• YOUR TASK: All that is wanted is the exact text of each line from the one with "Viewport: 1280px width, 720px height." to the close of the listing, ends included.
+-------+
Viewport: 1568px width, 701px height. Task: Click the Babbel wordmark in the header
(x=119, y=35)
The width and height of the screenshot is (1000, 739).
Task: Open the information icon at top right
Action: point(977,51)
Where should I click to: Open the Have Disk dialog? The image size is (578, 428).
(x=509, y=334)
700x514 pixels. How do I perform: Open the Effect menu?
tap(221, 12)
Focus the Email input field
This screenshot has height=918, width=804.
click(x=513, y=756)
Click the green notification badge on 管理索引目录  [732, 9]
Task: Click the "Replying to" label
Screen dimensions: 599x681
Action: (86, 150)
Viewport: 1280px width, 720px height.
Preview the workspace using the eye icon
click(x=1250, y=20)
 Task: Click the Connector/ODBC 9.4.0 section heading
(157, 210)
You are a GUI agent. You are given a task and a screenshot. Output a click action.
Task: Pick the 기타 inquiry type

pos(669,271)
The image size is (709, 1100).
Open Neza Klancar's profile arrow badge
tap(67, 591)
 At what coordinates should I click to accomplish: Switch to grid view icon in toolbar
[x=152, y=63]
+-------+
• RESULT:
Viewport: 1280px width, 720px height.
Preview the workspace using the eye icon
click(x=1250, y=20)
 Task: Click the Connector/ODBC 9.4.0 section heading
(157, 210)
You are a GUI agent. You are given a task and a screenshot. Output a click action.
Task: Pick the 기타 inquiry type

pos(669,271)
The image size is (709, 1100).
Open Neza Klancar's profile arrow badge
tap(67, 591)
 At what coordinates should I click to accomplish: Switch to grid view icon in toolbar
[x=152, y=63]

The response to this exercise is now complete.